May 24, 2024 — Lexicon Pharmaceuticals, Inc. announced a new post-hoc analysis of clinical data showing that INPEFA (sotagliflozin), a dual oral inhibitor of SGLT2 and SGLT1, reduced the risk of heart failure-related events across a diverse population of patients, including patients with preserved ejection fraction (HFpEF). Researchers noted that INPEFA appeared to be particularly effective in reducing the risk of heart failure events in patients with an obesity-related HFpEF phenotype. These findings, based on a pooled, patient-level analysis of data from the SOLOST-WHF and SCORED pivotal clinical trials, were presented today at the Annual Congress of the Heart Failure Association of the European Society of Cardiology (ESC) in Lisbon, Portugal.
Obesity and type 2 diabetes (T2D), along with a growing aging population, is contributing to the escalating prevalence of HFpEF. Recent data published in journals of the American College of Cardiology and the American Heart Association suggest that individuals with an obesity-related HFpEF phenotype represent a distinctive and clinically significant subgroup from those with standard HFpEF phenotype. This new analysis assessed the impact of obesity, along with sex and age, on the effects of INPEFA on the primary composite endpoint of cardiovascular (CV) death and heart failure (HF) events in patients with left ventricular ejection fraction (LVEF) ≥ 50%. Previously, SOLOIST-WHF and SCORED data demonstrated that INPEFA, a dual oral inhibitor of SGLT2 and SGLT1, is effective in reducing the risk of CV death and HF-related outcomes across the LVEF range.
Data from a total of 1,932 patients were included in the analysis (mean age: 69.9 years, mean BMI: 34.1 kg/m²; mean HbA1c:8.5%). In this population, 18.1% of patients experienced a primary endpoint event. Males and females demonstrated comparable event rates, 18.3% and 18.0% respectively; however, older age (< 65: 10.9% vs. ≥ 65years: 20.3%) and higher BMI (< 30 kg/m²: 16.6% vs. ≥ 30 kg/m²: 18.7%) were associated with an increased number of patients at risk for primary endpoint events.
Within the subgroup characterized by higher BMI, INPEFA therapy resulted in a favorable response for patients with BMI ≥ 30 kg/m² (p-value for interaction 0.038). Researchers also noted that both sex and age subgroups had a consistent response to INPEFA (p-value for interaction 0.818 and 0.393, respectively).

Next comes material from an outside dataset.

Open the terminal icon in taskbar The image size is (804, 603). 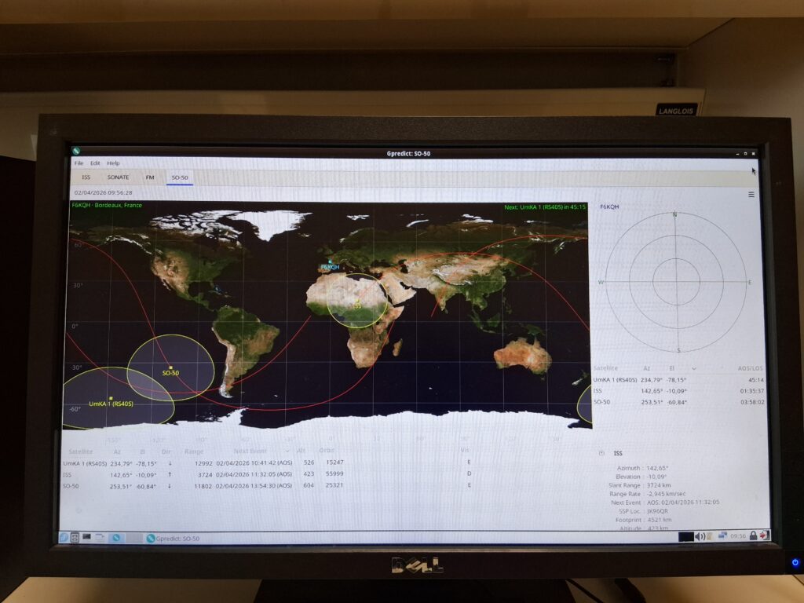point(86,538)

“This analysis underscores the importance of identifying patient risk factors such as age, sex, and obesity in patients with HFpEF and adds to the body of evidence differentiating INPEFA as a dual inhibitor of SGLT1 and SGLT2,” said Craig Granowitz, M.D., Ph.D., Lexicon’s senior vice president and chief medical officer. “Additionally, today’s data presentation further highlights the benefits of INPEFA in reducing the risk of heart failure-related events across a wide range of patients with HFpEF, including in patients with an obesity-related HFpEF phenotype.”